成绩构成
Lecture 1 Intro 第一章:计量经济学引论
Outline
- The Nature and Purpose of Econometrics
- Data
- Returns in Financial Modeling
- Steps involved in the formulation of econometric models45
1.1 计量经济学的概念与建模
Econometrics = use of statistical methods to analyze economic data
1.1.1 Steps of Econometric Modeling
1.2 计量经济学在金融中的应用
Econometrics
- Econometric and financial Econometric
- Microeconometrics and Macroeconometrics
- Theoretical econometrics and applied econometrics
1.3 数据及其获取
The Nature of Econometrics and Economic Data
Typical goals of econometric analysis:
- Testing economic theories and hypotheses,estimating relationships between economic variables
- Evaluating and implementing government and business policy
- Forecasting economic variables
Different kinds of economic data sets:
- Cross-sectional data
- Time series data
- Pooled cross sections
- Panel/Longitudinal data
1.4 相关软件简介
Lecture2 A brief review of classic linear regression 第二章:线性回归模型
Outlines:
- Linear Regression
- Ordinary Least Squares
- The Assumptions Underlying CLRM
- Properties of the OLS Estimator
- Hypothesis Test
2.0 Find a line of best fit
$$y = \alpha + \beta x \ Equation(1)$$
note: $\alpha$ and $\beta$ are “coefficients” where: $\alpha$ is a “constant” or “intercept” term $\beta$ is a “slope coefficient”.

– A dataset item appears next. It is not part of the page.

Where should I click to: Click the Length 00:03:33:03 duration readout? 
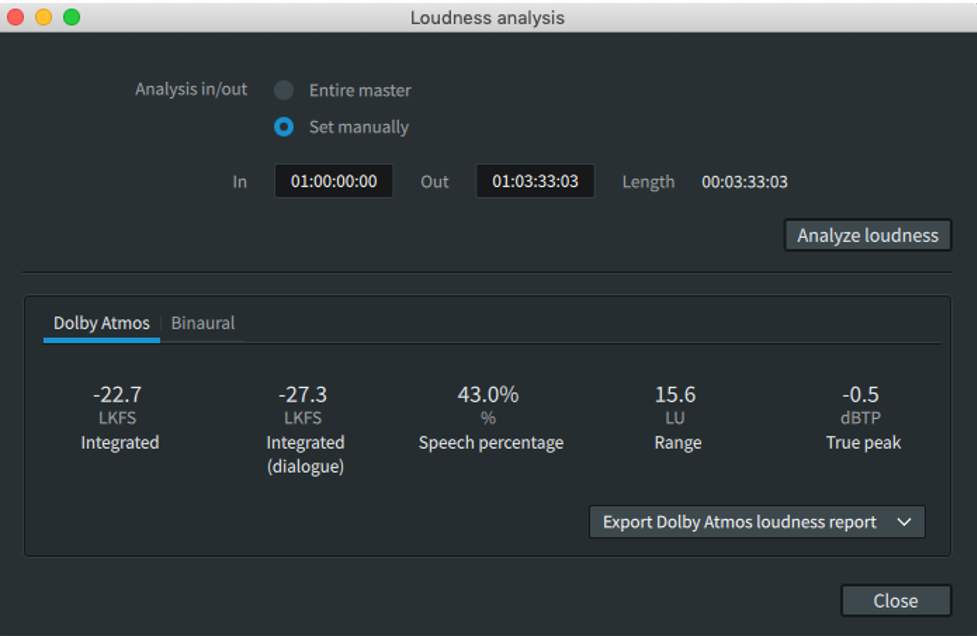(744, 182)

$$\beta = \frac{\Delta y}{\Delta x} = \frac{y_{t+1}-y_{t}}{x_{t+1}-x_t}$$
2.0.1 Add a random disturbance term $\epsilon$
$$y = \alpha + \beta x_t + \epsilon_t$$
where: t = 1,…,T
The disturbance term can capture a number of features:
- Other potentially important explanatory variables may be missing (e.g., Z and W)
- Measurement error
- Incorrect functional form
- Purely random and totally unpredictable occurrences
2.0.2 Single Equation Linear Model
components:
- determinstic: $\alpha + \beta x$
- stochastic/random: $\epsilon_t$ why “determinstic”: conditional expectation which means expectation value of Y Given X
2.1 多元回归模型的建模与估计 Different Ways of Expressing the Multiple Linear Regression Model
2.1.1 The OLS Estimator for the Multiple Regression Model
2.1.2 Calculating the Standard Errors for the Multiple Regression Model
2.2 回归模型的拟合优度
2.3 OLS的经典假设与估计量性质
2.3.1 Ordinary Least Squares
population regression -> sample/estimated regression
The empirical counterpart to Equation(1) is
$$\hat{Y_t} = \hat{\alpha} + \hat{\beta}x_t + \hat{\epsilon_t}$$
Optimized Function :
$$Min\ L = Min\sum\epsilon_t^2 = Min ||Y_t - \hat{Y_t} ||^2 = Min ||Y_t - \hat{\alpha} - \hat{\beta}x_t||^2$$
求导,微分方程等于零
解出 $$\beta = \frac{\sum x_ty_t-T\overline x \overline y}{\sum x_t^2 - \overline x^2}$$
$$\alpha = \overline Y_t - \beta \overline x_t$$
2.3.2 CAPM in Econometric
$$r_i = r_f + \beta(E(r_m)-r_f)+\epsilon_t$$
$$r_t - rf_t = \hat \alpha + \hat \beta(E(r_m - rf_t))$$
where $\hat \beta = \frac{cov(r_m,rf_t)}{var(r_t)}$
2.3.3 The relationship between Regression and Corelationship
$$\hat b = \frac{cov(x,y)}{cov(x,x)} = \frac{cov(x,y)}{\sqrt{cov(x,x)} \sqrt{cov(y,y)}} \times \frac{\sqrt{cov(y,y)}}{\sqrt{cov(x,x)}} = r_{x,y} \frac{S_y}{S_x}$$
- PRF: Population Regression Function
$$Y_t = \hat \alpha + \hat \beta x_t + \hat \mu$$
- SRF: Sample Regression Function
$$Y_t = \hat \alpha + \hat \beta x_t $$
sample is a selection set of population, we can use SRF to infer likely as PRF.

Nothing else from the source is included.